She has a tendency to call dibs on my books, add them to her shelves/beside pile/endless stash of my previously loaned books, and I never see them again. I mean, I’ve made sure that I’m getting them in the will, so there’s that, but every now and then I think I’d like to see one or two of them again before her passing (especially since the women on her side are exceptionally long-lived).
Trent Dalton’s second novel, All Our Shimmering Skies, reads like a fable to me. This is perhaps because it’s primarily told from the perspective of a child, Molly Hook, who is on a journey to break her family’s curse. Having the story focus on Molly helps some of the more fabulous or coincidental aspects slip through unquestioned; through the eyes of a child, things are expected to be exaggerated or misunderstood.
Boy Swallows Universe, Dalton’s first novel, is also told from a child’s perspective, and is well worth a read, if you’ve never encountered it. Both novels are exceptionally vivid, both in the sense of place and the intensely experienced circumstances of the characters.
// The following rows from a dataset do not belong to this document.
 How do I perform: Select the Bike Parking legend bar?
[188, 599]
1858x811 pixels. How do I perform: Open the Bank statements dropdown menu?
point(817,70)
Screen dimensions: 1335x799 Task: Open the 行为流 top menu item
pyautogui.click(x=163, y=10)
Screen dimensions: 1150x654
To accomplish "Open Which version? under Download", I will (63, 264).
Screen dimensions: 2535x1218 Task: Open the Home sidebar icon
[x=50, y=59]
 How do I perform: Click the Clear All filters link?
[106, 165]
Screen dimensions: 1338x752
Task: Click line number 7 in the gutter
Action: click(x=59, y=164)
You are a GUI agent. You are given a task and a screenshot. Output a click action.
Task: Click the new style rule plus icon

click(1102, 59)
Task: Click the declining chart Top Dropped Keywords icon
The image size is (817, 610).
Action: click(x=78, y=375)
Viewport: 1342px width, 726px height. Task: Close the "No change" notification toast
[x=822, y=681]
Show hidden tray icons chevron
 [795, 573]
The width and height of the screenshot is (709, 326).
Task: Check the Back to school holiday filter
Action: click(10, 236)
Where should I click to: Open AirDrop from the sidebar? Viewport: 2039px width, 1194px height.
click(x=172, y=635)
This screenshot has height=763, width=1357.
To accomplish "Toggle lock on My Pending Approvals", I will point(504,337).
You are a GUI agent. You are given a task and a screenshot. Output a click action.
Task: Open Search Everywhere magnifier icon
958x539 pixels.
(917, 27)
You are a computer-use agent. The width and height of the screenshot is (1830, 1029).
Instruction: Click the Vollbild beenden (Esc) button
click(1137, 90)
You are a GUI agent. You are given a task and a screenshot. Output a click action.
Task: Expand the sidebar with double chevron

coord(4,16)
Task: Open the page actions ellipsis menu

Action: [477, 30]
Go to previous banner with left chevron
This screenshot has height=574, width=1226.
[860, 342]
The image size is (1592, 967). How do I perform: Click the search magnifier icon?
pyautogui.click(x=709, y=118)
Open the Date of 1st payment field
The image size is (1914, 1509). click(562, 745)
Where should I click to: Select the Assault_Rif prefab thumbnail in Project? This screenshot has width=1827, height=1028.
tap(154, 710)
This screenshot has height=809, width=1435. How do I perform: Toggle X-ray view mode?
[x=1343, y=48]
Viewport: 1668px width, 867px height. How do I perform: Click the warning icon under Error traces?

Vivid is the word that kept coming to me as I read AOSS – the landscape is so vibrant, Molly’s quest is so vital, even the colours Molly and her companion Greta wear match the sky and the landscape respectively. I knew as soon as I started reading this that I wanted to devour it in one sitting, but I spaced it out over three weekends, prolonging the joy as much as I could. Even spread out like that, I still feel somewhat dreamlike after immersing myself in Dalton’s Darwin and the wilds of the far end.
In terms of the plot, the basics: while the story treads the well-worn boards of a quest (the power was within you, all along!)(this is not a specific spoiler, I swear), I could not have predicted all of the windings of the path it took along the way, nor would I have wanted to. Some of the peripheral characters were not as well drawn as others, but that isn’t a nit I really want to pick; all adults are opaque, especially the scary ones, to children.
Overall, I really enjoyed this book. I was kind of delighted by it, in fact. I don’t often read Australian Fiction (which… is going to turn out to be a lie this year, as I’ve recently found four amazing Aussie authors I’ve been devouring), but Dalton has quickly become a favourite, and I wouldn’t hesitate to recommend both his books to everyone.